The court, by majority decision[19] dated November 30, 1896, adopted the conclusions of the government and rejected the grant. Justice Henry C. Sluss dissented on the ground that the law required the governor to secure the concurrence of the assembly to any grant he might make. Therefore, since the grant papers showed that the petition had been forwarded to the governor, there was a prima facie presumption that he had granted the land to Otero and that the action taken by the assembly merely amounted to its concurrence. Flowing to the next point, he stated that he found no provision in the Spanish and Mexican Law which would permit the governor, the Departmental Assembly or the two acting concurrently to revoke a perfect and complete grant. In support of this position, Sluss cited the Reading case[20] which held that it was the governor’s duty, if a grant was rejected by the assembly, to forward the documents of title to the Supreme Government for its decision. Otero appealed the decision to the United States Supreme Court. However, the appeal was dismissed[21] at his request on January 18, 1899.



[1] Martinez was removed as Governor in May, 1845. 1 Coan, History of New Mexico, 323 (1925).

[2] The Central Government fell from power in 1841, and on June 23, 1843 the Mexican Congress was dissolved and a council was called to draw up a new fundamental law. The council promulgated the Bases Organcias which created a constitutional government controlled by the President. Ibid., 322. Subdivision 5 of Article 134 of the Bases Organcias granted the Departmental Assemblies power “to decree what is convenient and in harmony with the laws with respect to the acquisition, alienation and exchange of the property that may belong to the community of the Department. As to the alienation of lends, the existing laws and what the colonization laws provide shall be observed.” Reynolds, Spanish and Mexican Land Laws, 244 (1895).

[3] Archive No. 676 (Mss., Records of the A.N.M.).

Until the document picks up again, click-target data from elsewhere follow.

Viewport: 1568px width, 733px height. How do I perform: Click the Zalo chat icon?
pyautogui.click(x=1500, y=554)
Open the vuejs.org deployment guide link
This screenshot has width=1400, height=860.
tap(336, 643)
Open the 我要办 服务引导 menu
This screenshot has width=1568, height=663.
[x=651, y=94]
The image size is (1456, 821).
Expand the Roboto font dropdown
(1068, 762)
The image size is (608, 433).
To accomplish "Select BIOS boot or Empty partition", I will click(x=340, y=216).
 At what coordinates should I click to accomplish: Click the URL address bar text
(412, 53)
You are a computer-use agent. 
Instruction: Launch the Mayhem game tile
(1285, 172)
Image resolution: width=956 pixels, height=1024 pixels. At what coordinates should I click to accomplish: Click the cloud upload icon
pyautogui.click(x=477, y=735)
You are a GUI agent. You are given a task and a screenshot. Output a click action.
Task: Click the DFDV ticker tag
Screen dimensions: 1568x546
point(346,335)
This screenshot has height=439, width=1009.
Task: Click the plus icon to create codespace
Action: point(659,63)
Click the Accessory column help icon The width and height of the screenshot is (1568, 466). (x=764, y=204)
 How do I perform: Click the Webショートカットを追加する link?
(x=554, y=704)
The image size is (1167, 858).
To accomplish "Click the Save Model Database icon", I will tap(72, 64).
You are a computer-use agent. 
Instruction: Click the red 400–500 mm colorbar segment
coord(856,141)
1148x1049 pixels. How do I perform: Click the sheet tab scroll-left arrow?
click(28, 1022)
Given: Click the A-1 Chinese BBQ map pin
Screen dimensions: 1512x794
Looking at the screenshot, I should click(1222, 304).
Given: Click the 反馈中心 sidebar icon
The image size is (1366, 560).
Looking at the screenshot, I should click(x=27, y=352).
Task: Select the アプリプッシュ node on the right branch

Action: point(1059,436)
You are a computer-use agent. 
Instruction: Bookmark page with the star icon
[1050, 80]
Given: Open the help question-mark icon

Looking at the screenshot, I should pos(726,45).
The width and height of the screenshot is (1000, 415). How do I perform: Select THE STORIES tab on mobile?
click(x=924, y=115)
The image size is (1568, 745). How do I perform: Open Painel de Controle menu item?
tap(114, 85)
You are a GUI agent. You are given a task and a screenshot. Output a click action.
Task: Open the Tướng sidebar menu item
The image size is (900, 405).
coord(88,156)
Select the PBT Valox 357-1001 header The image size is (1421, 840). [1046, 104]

[4] The Ojo de la Cabra Grant, No. 106 (Mss. Records of the S.G.N.M.).

[5] Ibid.

[6] Ibid.

[7] S. Exec. Dec. No. 113, 40th Cong., 2d Sess., 2 (1887).

[8] Exec. Doc. No. 19, 50th Cong., 1st Sess., 2‑3 (1887).

[9] United States v. Vigil, 13 Wall. (80 U.S.) 449 (1887).

[10] Reynolds, Spanish and Mexican Land Laws 121 (1895).

[11] Ibid., 141.

[12] Van Reynegan v. Bolton, 5 Otto. (95 U.S.) 33 (1877).

[13] Otero v. United States, No. 167 (Mss., Records of the Ct. Pvt. L. Cl.).

[14] Archive No. 1381 (Mss., Records of the A.N.M.).

[15] Archive No. 1383 (Mss., Records of the A.N.M.).

[16] Archive No. 1382 (Mss., Records of the A.N.M.). This document consisted of a number of reports made by committees of the Departmental Assembly. One of these reports contained an opinion by Otero’s attorney, Manuel Muños, wherein he contended that the assembly could not legally revoke the grant. In answer to this, the committee on September 28, 1845 found that the grant had not been made by the governor but by the assembly. It pointed out that the governor alone had the power to grant land. The report closed with a recommendation that Otero should present a new petition to that officer praying for a grant of the land in question. There is a later report wherein a committee of the Departmental Assembly recommended that the spring should not be granted to anyone but should remain as a commons for the settlements of Isleta, Valencia, Padillas and Pajarito, as it had been from time immemorial.

[17] Reynolds, Spanish and Mexican Land Laws 121 (1895).

[18] Ibid., 141.

[19] 3 Journal 147 (Mss., Records of the Ct. Pvt. L. Cl.).

[20] United States v. Reading, 18 How. (59 U.S.) 1 (1856).

[21] Otero v. United States, 19 S. Ct. 879, 43 L. 1178 (1899) (mem.).